When there is not a commercially available drug product that’s suitable for a particular patient, a pharmacy is allowed to compound, or manufacture, a product that has been significantly altered to meet the specific needs of that patient.

Since compounded products of that nature have not undergone the FDA-approval process, they lack the safety and efficacy evaluations required of commercially available drugs. For that reason, pharmacies are required to use commercially available drugs whenever possible.

The Iowa Board of Pharmacy had claimed Empower bypassed that requirement and shipped to Iowans its own compounded version of HCG, which is a hormone that supports the normal development of an egg in a woman’s ovary. It is often used to cause ovulation and to treat infertility in women and to increase sperm count in men.

Empower went to court to challenge the board’s actions and to seek judicial review of the board’s decision. It claimed the board’s investigators chose not to interview any of the company’s pharmacists, any of the prescribing medical providers who coordinated the medications with the company, or any of the Iowa patients who received the compounded HCG.
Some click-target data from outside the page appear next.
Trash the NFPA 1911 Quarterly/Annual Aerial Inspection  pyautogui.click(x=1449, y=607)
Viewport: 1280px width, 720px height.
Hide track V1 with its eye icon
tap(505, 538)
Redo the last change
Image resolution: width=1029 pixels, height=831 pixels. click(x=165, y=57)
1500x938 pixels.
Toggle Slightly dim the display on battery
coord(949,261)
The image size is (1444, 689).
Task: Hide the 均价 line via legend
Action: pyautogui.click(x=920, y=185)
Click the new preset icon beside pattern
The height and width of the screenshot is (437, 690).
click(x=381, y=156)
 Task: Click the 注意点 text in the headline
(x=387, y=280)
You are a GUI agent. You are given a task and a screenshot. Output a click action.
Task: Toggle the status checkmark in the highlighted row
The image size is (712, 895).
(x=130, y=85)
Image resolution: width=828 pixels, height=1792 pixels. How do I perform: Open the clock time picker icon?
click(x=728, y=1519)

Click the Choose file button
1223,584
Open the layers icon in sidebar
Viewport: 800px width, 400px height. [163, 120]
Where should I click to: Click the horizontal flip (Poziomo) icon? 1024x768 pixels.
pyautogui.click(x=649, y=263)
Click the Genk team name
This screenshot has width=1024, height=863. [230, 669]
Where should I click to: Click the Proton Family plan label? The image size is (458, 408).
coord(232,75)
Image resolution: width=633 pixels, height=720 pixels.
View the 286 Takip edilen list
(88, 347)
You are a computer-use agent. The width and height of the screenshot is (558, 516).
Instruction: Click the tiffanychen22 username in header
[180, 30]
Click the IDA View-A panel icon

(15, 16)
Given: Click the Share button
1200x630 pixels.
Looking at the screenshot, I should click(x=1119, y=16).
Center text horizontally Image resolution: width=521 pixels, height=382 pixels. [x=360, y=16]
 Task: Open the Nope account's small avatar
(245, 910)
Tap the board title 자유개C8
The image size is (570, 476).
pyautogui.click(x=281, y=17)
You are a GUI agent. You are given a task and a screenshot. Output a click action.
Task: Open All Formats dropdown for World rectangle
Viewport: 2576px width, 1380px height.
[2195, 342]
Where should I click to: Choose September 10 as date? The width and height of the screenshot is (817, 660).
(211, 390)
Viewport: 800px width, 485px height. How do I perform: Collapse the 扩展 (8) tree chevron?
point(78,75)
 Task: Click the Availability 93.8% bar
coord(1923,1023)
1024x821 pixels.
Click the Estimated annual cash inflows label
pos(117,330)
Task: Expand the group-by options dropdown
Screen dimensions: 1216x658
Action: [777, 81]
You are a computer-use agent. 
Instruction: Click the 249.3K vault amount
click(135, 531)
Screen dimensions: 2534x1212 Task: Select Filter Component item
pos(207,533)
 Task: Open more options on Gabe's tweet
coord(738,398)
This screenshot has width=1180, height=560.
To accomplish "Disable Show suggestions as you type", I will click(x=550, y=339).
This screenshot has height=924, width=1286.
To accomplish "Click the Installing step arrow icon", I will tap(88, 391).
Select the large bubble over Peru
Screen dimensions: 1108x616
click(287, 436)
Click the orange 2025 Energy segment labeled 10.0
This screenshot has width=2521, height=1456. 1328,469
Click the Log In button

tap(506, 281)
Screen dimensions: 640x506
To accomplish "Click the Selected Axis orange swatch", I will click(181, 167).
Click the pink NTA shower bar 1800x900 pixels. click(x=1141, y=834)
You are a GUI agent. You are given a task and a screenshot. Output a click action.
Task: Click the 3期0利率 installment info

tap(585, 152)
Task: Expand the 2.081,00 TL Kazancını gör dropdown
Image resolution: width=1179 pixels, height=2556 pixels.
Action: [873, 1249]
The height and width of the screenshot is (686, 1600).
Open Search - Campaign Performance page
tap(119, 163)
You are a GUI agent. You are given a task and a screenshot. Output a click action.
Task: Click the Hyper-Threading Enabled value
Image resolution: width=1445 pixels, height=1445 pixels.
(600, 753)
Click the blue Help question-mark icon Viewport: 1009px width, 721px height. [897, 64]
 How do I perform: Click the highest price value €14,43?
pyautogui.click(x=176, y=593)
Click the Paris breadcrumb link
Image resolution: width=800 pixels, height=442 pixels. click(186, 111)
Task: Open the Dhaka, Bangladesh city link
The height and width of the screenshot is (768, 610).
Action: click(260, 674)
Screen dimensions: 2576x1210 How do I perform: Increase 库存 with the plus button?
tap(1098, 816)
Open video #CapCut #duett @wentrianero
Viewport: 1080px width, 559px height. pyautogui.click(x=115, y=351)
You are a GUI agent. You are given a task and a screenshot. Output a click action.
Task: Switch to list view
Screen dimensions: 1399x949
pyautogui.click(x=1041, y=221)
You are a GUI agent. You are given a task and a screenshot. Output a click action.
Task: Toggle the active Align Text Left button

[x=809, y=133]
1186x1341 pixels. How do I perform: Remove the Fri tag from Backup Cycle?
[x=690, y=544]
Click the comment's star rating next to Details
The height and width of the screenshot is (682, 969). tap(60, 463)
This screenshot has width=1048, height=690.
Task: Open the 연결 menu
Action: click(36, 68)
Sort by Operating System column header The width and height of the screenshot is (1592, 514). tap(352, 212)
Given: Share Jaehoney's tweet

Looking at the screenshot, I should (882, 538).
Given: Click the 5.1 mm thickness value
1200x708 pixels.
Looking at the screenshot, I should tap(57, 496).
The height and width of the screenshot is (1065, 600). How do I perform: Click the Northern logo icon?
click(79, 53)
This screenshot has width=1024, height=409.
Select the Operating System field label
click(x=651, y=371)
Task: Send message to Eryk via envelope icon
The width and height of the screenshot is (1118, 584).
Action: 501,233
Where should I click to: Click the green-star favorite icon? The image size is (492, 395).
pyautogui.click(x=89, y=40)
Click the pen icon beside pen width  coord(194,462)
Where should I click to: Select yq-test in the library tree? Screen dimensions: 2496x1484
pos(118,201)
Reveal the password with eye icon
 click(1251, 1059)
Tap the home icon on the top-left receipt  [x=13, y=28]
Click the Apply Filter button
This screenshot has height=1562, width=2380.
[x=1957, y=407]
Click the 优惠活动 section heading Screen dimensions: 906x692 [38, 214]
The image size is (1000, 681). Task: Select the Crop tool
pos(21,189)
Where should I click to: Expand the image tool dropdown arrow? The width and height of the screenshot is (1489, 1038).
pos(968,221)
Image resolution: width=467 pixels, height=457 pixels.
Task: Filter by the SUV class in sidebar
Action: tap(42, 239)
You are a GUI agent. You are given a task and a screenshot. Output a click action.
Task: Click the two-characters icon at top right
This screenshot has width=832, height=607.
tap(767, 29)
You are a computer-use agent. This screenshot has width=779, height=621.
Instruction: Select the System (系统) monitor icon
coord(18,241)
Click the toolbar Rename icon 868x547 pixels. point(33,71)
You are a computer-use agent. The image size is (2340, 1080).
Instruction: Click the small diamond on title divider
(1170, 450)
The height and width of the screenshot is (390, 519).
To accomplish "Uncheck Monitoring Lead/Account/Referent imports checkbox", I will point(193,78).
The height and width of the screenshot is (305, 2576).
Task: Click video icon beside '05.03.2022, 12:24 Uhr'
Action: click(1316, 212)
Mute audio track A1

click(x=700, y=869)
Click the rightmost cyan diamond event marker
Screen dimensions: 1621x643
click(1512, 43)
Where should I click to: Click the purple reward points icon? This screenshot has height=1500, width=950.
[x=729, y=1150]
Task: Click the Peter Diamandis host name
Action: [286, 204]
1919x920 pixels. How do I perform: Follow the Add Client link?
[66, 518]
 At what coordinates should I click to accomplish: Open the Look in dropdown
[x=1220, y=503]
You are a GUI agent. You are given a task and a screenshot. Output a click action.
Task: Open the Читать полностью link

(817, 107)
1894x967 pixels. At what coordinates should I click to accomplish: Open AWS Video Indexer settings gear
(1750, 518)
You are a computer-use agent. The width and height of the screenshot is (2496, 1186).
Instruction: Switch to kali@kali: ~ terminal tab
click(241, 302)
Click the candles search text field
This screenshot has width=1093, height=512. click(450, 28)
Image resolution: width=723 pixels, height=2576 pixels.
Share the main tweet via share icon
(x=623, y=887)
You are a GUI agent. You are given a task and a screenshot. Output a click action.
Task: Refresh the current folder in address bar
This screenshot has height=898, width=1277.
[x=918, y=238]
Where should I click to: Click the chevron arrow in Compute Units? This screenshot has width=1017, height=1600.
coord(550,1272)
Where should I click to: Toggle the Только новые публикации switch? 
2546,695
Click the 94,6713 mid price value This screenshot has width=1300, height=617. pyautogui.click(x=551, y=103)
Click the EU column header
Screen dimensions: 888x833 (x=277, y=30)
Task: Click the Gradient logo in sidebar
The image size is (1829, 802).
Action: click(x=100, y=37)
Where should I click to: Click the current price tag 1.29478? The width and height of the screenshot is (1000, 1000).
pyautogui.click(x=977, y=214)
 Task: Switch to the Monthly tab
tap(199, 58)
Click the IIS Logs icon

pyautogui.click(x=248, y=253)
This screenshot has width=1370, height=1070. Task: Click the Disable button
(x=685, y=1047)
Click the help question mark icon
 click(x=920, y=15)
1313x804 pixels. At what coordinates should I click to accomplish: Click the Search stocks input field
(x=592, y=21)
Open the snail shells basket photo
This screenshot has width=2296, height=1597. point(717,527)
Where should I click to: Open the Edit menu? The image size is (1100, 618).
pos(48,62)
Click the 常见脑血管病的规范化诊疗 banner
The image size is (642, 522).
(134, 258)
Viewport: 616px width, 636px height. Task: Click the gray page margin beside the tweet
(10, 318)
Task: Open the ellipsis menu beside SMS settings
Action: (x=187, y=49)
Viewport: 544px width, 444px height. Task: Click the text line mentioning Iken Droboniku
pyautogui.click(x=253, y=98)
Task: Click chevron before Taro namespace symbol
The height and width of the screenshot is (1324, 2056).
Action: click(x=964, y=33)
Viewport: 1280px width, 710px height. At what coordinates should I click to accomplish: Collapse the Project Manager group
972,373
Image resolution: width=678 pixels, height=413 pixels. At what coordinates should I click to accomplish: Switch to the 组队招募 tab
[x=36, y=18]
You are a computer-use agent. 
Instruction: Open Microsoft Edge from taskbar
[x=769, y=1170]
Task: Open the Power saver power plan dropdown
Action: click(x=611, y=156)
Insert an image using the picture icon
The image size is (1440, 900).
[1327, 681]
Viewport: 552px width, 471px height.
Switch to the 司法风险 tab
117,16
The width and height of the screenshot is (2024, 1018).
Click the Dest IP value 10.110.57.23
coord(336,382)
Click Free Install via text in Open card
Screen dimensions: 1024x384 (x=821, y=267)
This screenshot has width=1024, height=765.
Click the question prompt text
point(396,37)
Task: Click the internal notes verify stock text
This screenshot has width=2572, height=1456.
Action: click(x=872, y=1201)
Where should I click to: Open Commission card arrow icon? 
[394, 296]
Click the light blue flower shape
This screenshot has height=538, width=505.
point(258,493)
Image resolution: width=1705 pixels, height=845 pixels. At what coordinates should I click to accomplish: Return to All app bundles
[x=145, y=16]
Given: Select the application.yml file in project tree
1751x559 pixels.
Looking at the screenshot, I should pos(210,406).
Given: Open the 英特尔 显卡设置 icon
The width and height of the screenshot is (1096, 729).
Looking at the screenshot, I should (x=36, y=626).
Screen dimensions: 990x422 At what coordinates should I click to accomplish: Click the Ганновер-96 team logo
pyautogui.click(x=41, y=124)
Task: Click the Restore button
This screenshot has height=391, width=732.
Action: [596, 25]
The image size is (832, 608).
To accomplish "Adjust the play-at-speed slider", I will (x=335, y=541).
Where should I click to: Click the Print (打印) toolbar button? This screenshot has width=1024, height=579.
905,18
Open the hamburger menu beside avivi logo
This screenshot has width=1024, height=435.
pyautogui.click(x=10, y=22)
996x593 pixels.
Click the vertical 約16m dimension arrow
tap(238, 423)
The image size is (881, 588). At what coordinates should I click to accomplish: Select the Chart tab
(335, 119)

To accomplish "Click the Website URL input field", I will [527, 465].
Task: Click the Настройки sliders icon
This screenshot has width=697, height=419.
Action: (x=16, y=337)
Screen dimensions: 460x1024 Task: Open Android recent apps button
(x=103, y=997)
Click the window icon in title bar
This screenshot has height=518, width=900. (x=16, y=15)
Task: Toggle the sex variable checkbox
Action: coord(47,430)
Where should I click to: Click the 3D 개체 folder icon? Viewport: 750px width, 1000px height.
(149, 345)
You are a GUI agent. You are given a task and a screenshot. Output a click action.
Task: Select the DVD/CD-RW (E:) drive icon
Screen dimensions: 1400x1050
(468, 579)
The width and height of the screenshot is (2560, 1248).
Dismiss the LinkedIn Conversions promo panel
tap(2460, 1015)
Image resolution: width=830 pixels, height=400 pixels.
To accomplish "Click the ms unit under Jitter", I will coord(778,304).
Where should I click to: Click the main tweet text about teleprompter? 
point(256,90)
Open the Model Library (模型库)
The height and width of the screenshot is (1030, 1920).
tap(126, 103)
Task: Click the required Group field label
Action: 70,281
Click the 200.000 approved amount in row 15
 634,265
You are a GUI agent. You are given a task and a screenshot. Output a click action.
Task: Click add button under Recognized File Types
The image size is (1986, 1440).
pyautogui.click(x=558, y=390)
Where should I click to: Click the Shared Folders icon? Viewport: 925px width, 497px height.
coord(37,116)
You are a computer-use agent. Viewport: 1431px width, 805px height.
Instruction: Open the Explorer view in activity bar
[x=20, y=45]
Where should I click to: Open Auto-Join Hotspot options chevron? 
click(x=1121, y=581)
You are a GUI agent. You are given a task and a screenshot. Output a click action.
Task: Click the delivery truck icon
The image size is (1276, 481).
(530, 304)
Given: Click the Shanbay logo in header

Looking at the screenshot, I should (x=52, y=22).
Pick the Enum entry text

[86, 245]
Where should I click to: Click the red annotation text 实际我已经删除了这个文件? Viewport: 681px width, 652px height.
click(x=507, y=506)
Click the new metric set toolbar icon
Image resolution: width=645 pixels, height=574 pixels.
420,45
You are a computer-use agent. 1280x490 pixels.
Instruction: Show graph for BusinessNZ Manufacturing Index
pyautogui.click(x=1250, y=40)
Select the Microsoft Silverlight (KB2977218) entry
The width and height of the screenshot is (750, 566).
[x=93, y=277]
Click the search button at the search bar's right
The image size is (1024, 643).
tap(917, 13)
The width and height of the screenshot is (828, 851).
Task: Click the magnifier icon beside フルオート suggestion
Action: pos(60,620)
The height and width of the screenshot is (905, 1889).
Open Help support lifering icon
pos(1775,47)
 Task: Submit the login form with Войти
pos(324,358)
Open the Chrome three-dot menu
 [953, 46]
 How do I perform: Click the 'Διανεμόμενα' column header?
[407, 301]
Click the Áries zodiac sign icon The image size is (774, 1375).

Polk County District Judge Celene Gogerty sided with board and denied the company’s request for judicial review, noting that the question before the court was whether there was substantial evidence to support the board’s findings, not whether the evidence might support a different finding.

In her ruling, Gogerty indicated the court was bound by the board’s factual findings unless a contrary result is demanded as a matter of law. There was, she ruled, “substantial evidence” to support the board’s findings that Empower violated Iowa law. That decision was upheld by the Iowa Court of Appeals in March 2023.

Compounding pharmacies like Empower are a hybrid of traditional, retail pharmacies and pharmaceutical manufacturing companies in the sense that they custom-produce medications in formulations that are then shipped directly to patients. The custom formulations enable them to forgo royalty payments they’d have to make if they simply stocked and sold FDA-approved products.

In 2019, the FDA notified Empower that the company had violated FDA regulations by failing to have on file any FDA-approved applications for new drug products it was compounding. The agency also alleged Empower violated regulations on misbranded drug products by compounding products intended for conditions that are “not amenable to self-diagnosis and treatment.”